__Exercise text__
Regular immunosuppressant drug monitoring is important for maintaining the drug concentrations of organ recipients within the therapeutic range. The standardized liquid chromatography-tandem mass spectrometry (LC-TMS) technique has been used for the accurate analysis of immunosuppressive drugs. In the present study, the performance of the recently developed high‑throughput, rapid ultra‑performance liquid chromatography combined with tandem mass spectrometry (UPLC‑TMS) method was validated for the simultaneous measurement of cyclosporin A and tacrolimus in whole blood. The method of measuring cyclosporin A and tacrolimus using UPLC-TMS was established and the precision, limit of detection (LOD), limit of quantitation (LOQ) and matrix effect were validated. In addition, the performance of UPLC-TMS was compared with that of a chemiluminescence immunoassay (CLIA) in >3,400 clinical specimens. The UPLC-TMS revealed a within-run and between‑run precision of <8% and showed a bias of <5%. The LOD and LOQ were 2.0 and 2.5 ng/ml for cyclosporin A, and 0.3 and 0.4 ng/ml for tacrolimus, respectively. Interference from the matrix was not observed. The CLIA measurements of cyclosporin A and tacrolimus showed correlations corresponding with the formulae: Concentration(CLIA) = 1.18 x UPLC-TMS - 5.85; [95% CI: proportional, 1.16‑1.19; constant, -6.86-(-4.81)] and Concentration(CLIA) = 1.14 x UPLC-TMS - 0.38; [(95% CI: proportional, 1.13-1.14; constant, -0.35-(-0.43)], respectively. The majority of results were higher for the immunoassay than for the UPLC-TMS. The newly developed rapid UPLC-TMS method was suitable for use with a large therapeutic concentration range of the analyzed immunosuppressive drugs. Sample preparation was simple and it was possible to detect several immunosuppressants simultaneously, thus significantly lowering the cost of analysis. In conclusion, this method may contribute to improved accuracy and may be preferred to immunoassays for the routine clinical measurement of immunosuppressive drug concentrations in whole blood.

Introduction

Numerous immunosuppressive drugs, including cyclosporin A, tacrolimus (previously termed FK 506), sirolimus (rapamycin), everolimus and mycophenolic acid, are used to prevent the rejection of transplanted organs or tissues (1). Narrow therapeutic indices, variable inter- and intra-individual pharmacokinetics and pharmacodynamics complicate drug dosing. To maintain drug concentrations in the therapeutic range and minimize their toxicity or the risk of organ rejection, regular immunosuppressant drug monitoring is required (2,3).

Several common and easily automated immunoassays are currently used to determine the concentrations of immunosuppressive drugs. These include: the enzyme multiplied immunoassay, radioimmunoassay, enzyme-linked immunosorbent assay, cloned enzyme donor immunoassay, chemiluminescence immunoassay (CLIA) and fluorescence polarization immunoassay (4,5). A primary disadvantage of these methods is that cross-reactions between drugs and metabolites may result in overestimation of the drug concentration with unacceptable bias. Furthermore, they are high in cost and are not able to assay multiple drugs simultaneously.

__Stored items__
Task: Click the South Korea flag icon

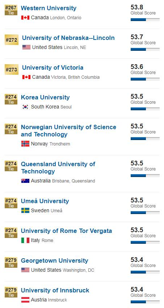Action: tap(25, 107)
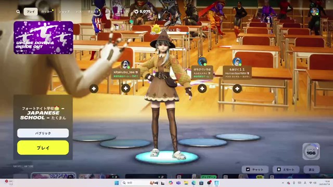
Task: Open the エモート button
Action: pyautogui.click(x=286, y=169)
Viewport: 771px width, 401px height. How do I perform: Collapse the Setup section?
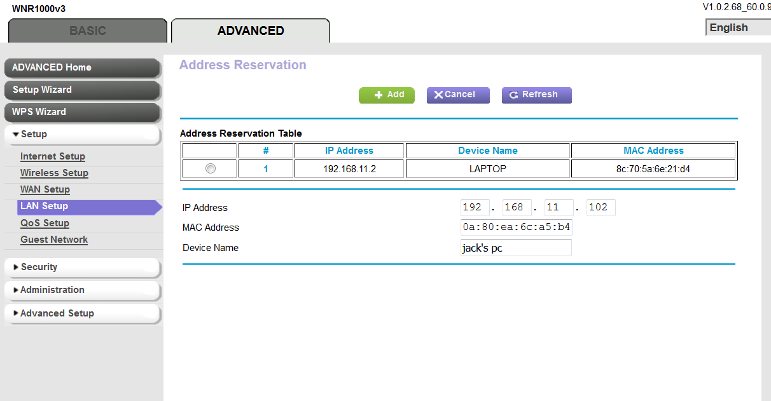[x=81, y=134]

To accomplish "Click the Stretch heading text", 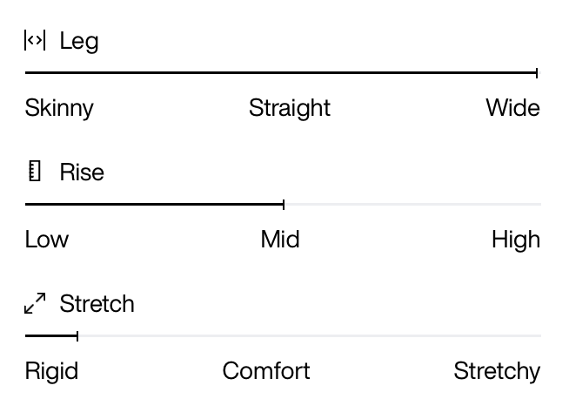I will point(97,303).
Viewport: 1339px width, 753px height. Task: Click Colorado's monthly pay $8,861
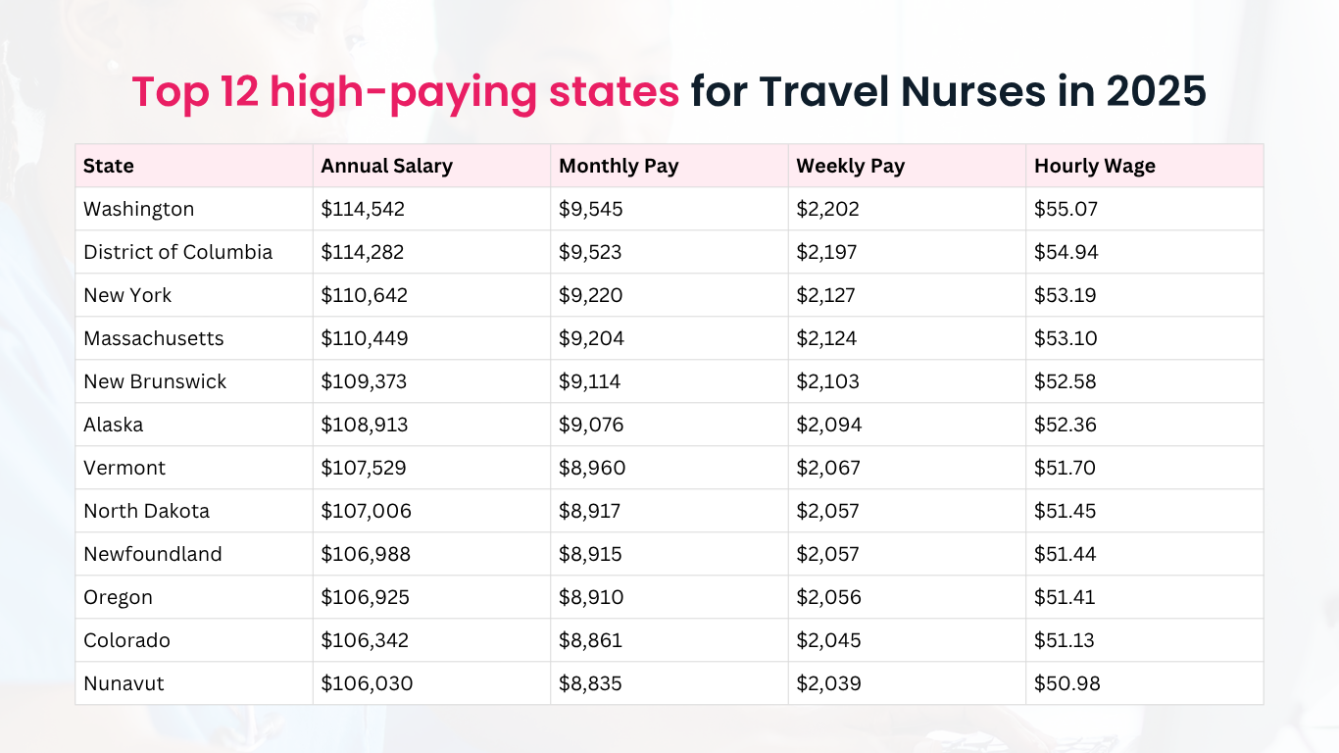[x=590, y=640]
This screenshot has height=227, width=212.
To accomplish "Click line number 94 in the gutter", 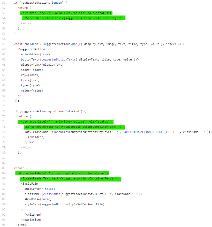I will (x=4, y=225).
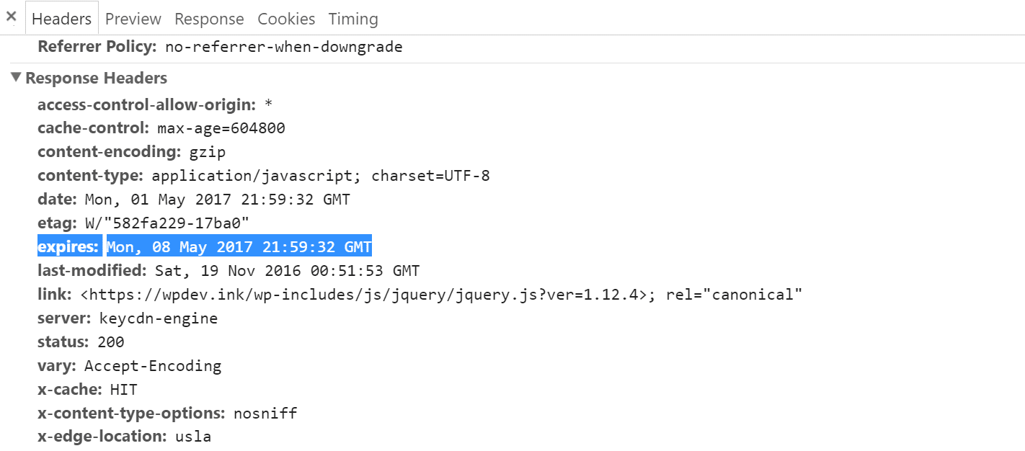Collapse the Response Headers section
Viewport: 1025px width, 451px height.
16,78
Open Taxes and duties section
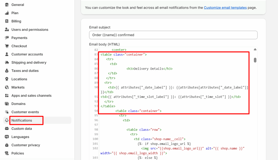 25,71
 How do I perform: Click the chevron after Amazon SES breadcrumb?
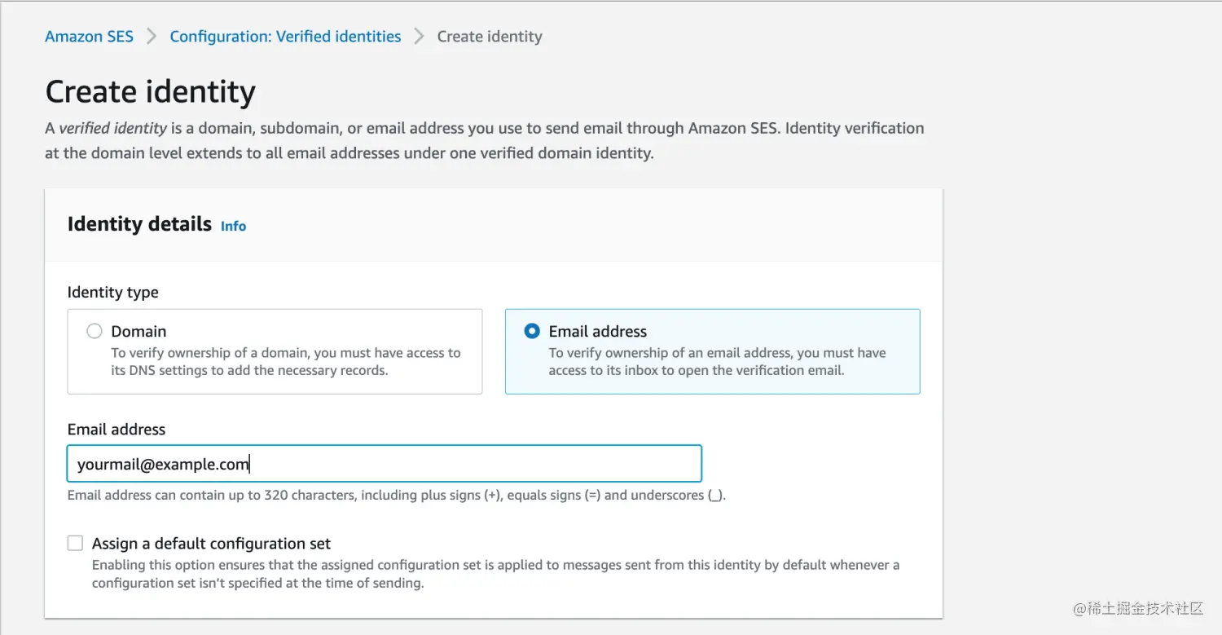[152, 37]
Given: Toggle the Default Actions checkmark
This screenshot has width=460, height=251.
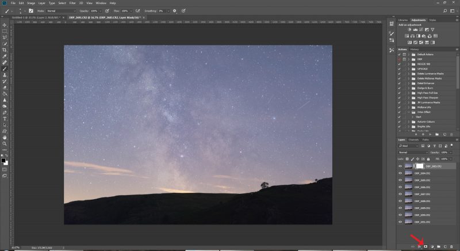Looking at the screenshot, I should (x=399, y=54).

__Task list__
- 1) Reproduce the stretch of the immunosuppressant monitoring text from "Introduction" through "is required (2,3).".
- 2) In the immunosuppressant monitoring text, what limit of detection and limit of quantitation did UPLC-TMS reach for tacrolimus?

__Numbered responses__
- 1)
Introduction

Numerous immunosuppressive drugs, including cyclosporin A, tacrolimus (previously termed FK 506), sirolimus (rapamycin), everolimus and mycophenolic acid, are used to prevent the rejection of transplanted organs or tissues (1). Narrow therapeutic indices, variable inter- and intra-individual pharmacokinetics and pharmacodynamics complicate drug dosing. To maintain drug concentrations in the therapeutic range and minimize their toxicity or the risk of organ rejection, regular immunosuppressant drug monitoring is required (2,3).

- 2) The limit of detection was 0.3 ng/ml and the limit of quantitation was 0.4 ng/ml.